** WHAT IS ASKED **
Write the next part of the passage on whether the Court of St. Domingo had jurisdiction over the Sarah, beginning right after its closing question about a seizure made outside the sovereign's territorial dominion.

** SOURCE PASSAGE **
■ ■ ■

Since courts which are required to decide, whether the condemnation of a vessel and cargo by a foreign tribunal have effected a change of property, may inquire whether the sentence were pronounced by a court which, according to the principles of national law, could have jurisdiction over the subject, this court must inquire whether, in conformity with that law, the tribunal sitting at St. Domingo to punish violations of the municipal laws enacted by its sovereign, could take jurisdiction of a vessel seized on the high seas for infracting those laws, and carried into a foreign port.

In prosecuting this inquiry, the first question which presents itself to the mind is, what act gives an inchoate jurisdiction to a court?

It cannot be the offence itself. It is repugnant to every idea of a proceeding in rem, to act against a thing which is not in the power of the sovereign under whose authority the court proceeds; and no nation will admit that its property should be absolutely changed, while remaining in its own possession by a sentence which is entirely ex parte. Those on board a vessel are supposed to represent all those who are interested in it, and if placed in a situation which requires them to take notice of any proceedings against a vessel and cargo, and enables them to assist the rights of the interested, the cause is considered as being properly heard, and all concerned are parties to it. But the owners of vessels navigating the high seas or lying in port, cannot take notice of any proceedings which may be instituted against those vessels in foreign countries; and consequently such proceedings would be entirely ex parte, and a sentence founded on them never would be, and never ought to be regarded..

The offence then alleged to have been committed by the Sarah could not be cognizable by the Court of St. Domingo,

until some other act were performed, which should make the owners of the vessel and cargo parties to the proceedings instituted against them, and should place them within the legitimate power of the sovereign, for the infraction of whose laws they were to be confiscated. There must be a seizure in order to vest the possession or the thing in the offended sovereign, and enable his courts to proceed against it. This seizure, if made either by a civil officer or a cruiser, acting under the authority of the sovereign, vests the possession in him, and enables him to inquire by his tribunals constituted for the purpose, into the allegations made against and in favour of the offending vessel. Those interested in the property which has been seized are considered as parties to this inquiry; and all nations admit that the sentence, whether correct or otherwise, is conclusive. Will a seizure de facto, made without the territorial dominion of the sovereign under cover of whose authority it is made, give a court jurisdiction of a thing never brought within the dominion of that sovereign?

■ ■ ■

** SOURCE MATERIAL **
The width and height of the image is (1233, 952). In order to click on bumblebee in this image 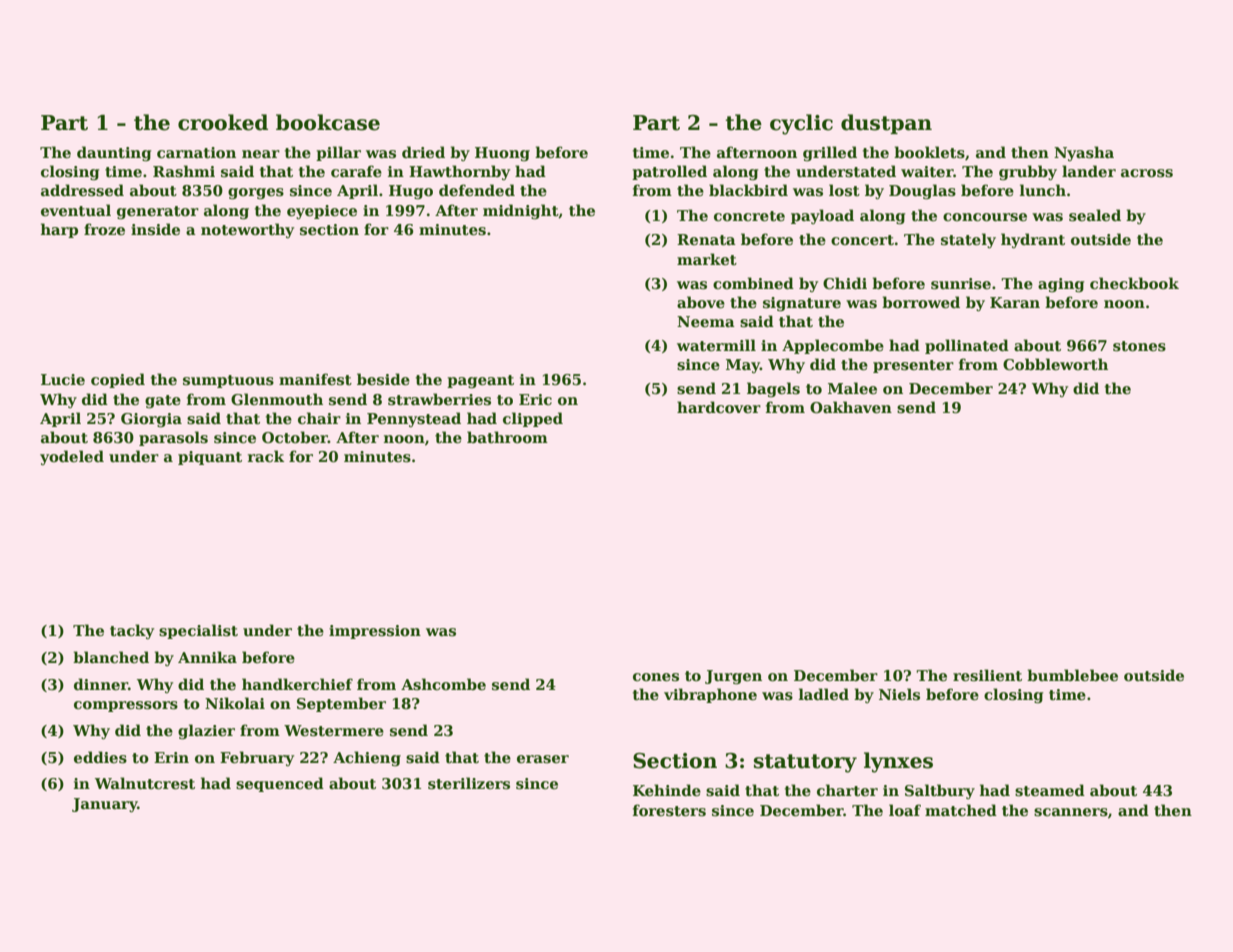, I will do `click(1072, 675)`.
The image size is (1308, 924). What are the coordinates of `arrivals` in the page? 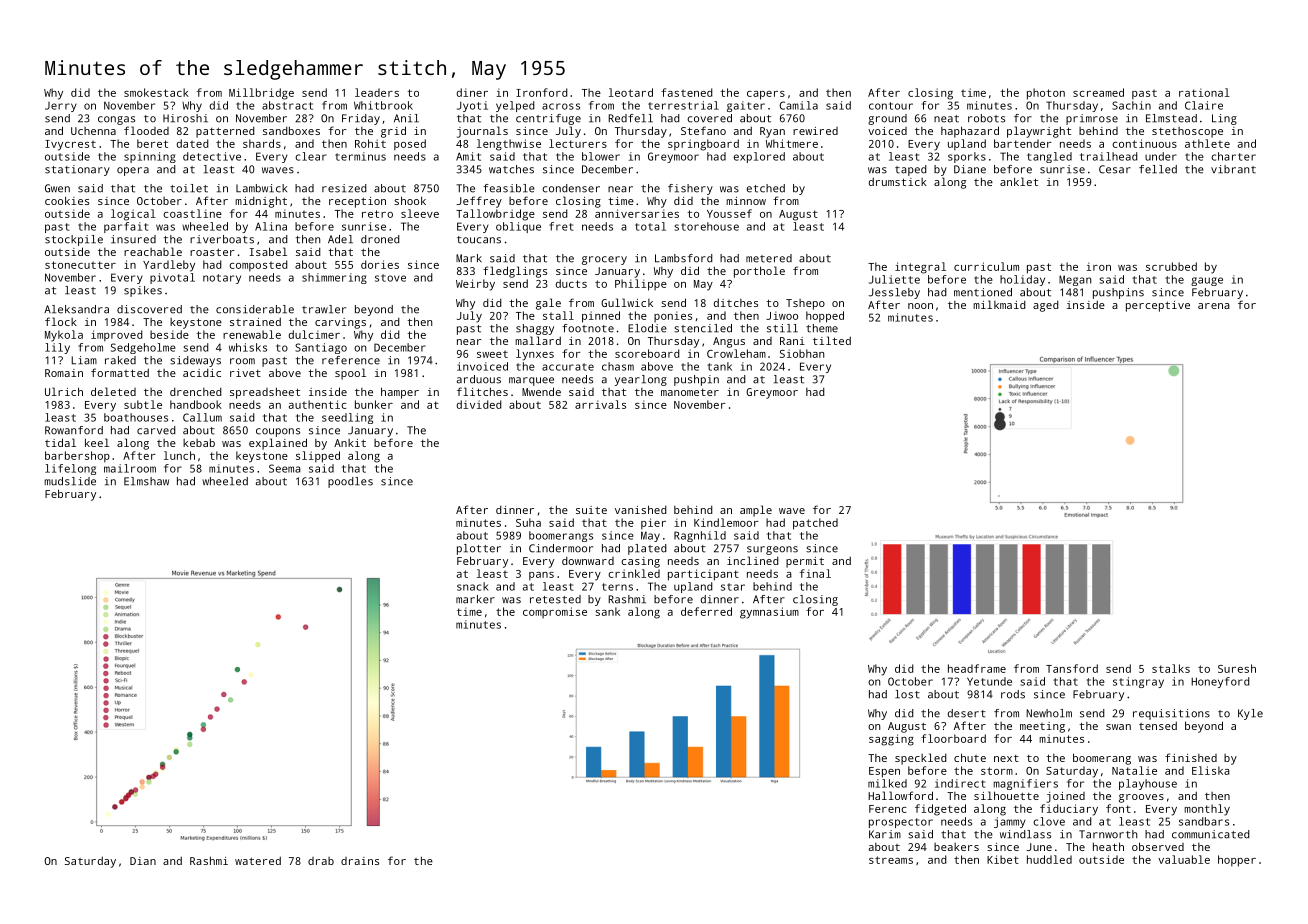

■ ■ ■

** WRITTEN RESPONSE **
This is a question on which considerable difficulty has been felt, and on which some contrariety of opinion exists. It has been doubted whether proceedings denominated judicial are in such a case merely irregular or are to be considered as absolutely void, being coram non judice. If merely irregular, the courts of the country pronouncing the sentence were the exclusive judges of that irregularity, and their decision binds the world; if coram non judice the sentence is as if not pronounced.

It is conceded that the legislation of every country is territorial; that beyond its territory it can only effect its own subjects or citizens. It is not easy to conceive a power to execute a municipal law, or to enforce obedience to that law, without the circle in which that law operates. A power to seize for the infraction of a law is derived from the sovereign, and must be exercised, it would seem, within those limits which circumscribe the sovereign power. The rights of war may be exercised on the high seas, because war is carried on upon the high seas; but the pacific rights of sovereignty must be exercised within the territory of the sovereign.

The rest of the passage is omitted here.